16 Given the seriousness of the claims made and the short extension required, an extension of time should be granted if either or both of the proposed grounds cannot be said on their face to be obviously hopeless when viewed only at an impressionistic level: MZABP v Minister for Immigration and Border Protection [2015] FCA 1391; 242 FCR 585 at [65]-[66]. For the reasons that follow, I considered that proposed appeal ground 1 passed that threshold, but proposed appeal ground 2 did not. I formed that view because ground 1 identifies a recognised topic of judicial review, aided by written submissions which, on a light perusal and treated as being in the nature of particulars, suggest that the ground cannot be said to be obviously hopeless. The same cannot be said of proposed ground 2.
17 Proposed appeal ground 1 asserts error on the part of the primary judge in not finding jurisdictional error on the part of the Tribunal by way of, in effect, legal unreasonableness. While this was not an express ground of review below, his Honour did say that there was no basis to find that the adverse findings made by the Tribunal were unreasonable, irrational or illogical. While that was probably no more than a global observation in the absence of anything being identified to form a contrary view, it was at least a conclusion reached, which is amenable to challenge on appeal. I therefore concluded that the grant of an extension of time should extend to this proposed ground of appeal.

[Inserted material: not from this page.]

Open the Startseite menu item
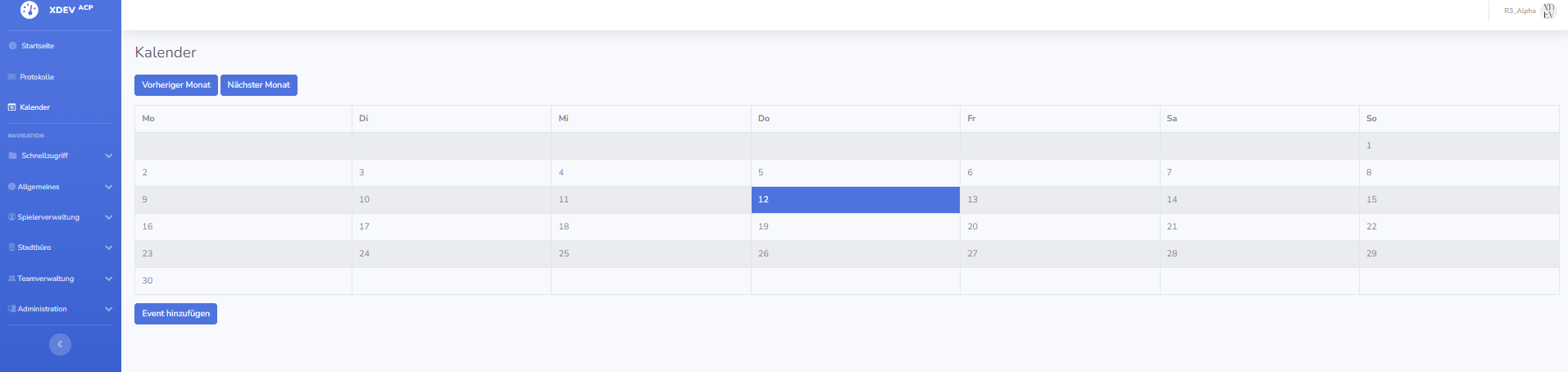The width and height of the screenshot is (1568, 372). [x=38, y=46]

18 Proposed appeal ground 2 goes somewhat further in attacking the primary judge's reasoning and the adequacy of his Honour's treatment of the case that was advanced before him. The asserted error on the part of the primary judge is made by reference not to any curial decision-making obligation, but by reference to, at most, an executive decision-making obligation. Even that expression of an obligation has to be approached with considerable caution as it tends to invite impermissible merits review. Moreover, even if that requirement of executive decision-making in some way applied to the judicial review process, the pleaded assertion that his Honour failed to meet it fails at a glance. That is because the appellant's case below did not in truth even suggest, let alone establish, an error of this kind. The first ground of review before his Honour, reproduced above at [8], overtly sought merits review without any hint as to what was being referred to, and the second ground of review referred to a similarly undisclosed error of law and fact, not jurisdictional error. His Honour succinctly dealt with both in a way that meets the description of being proper, genuine and realistic, given the lack of intelligible detail.
19 At the hearing in this Court, I expressed the substance of the views set out above and granted an extension of time and leave to file a notice of appeal confined to ground 1. The above are the reasons for making those orders. The balance of these reasons address the arguments put for and against the ground of appeal that has thus been permitted to be relied upon.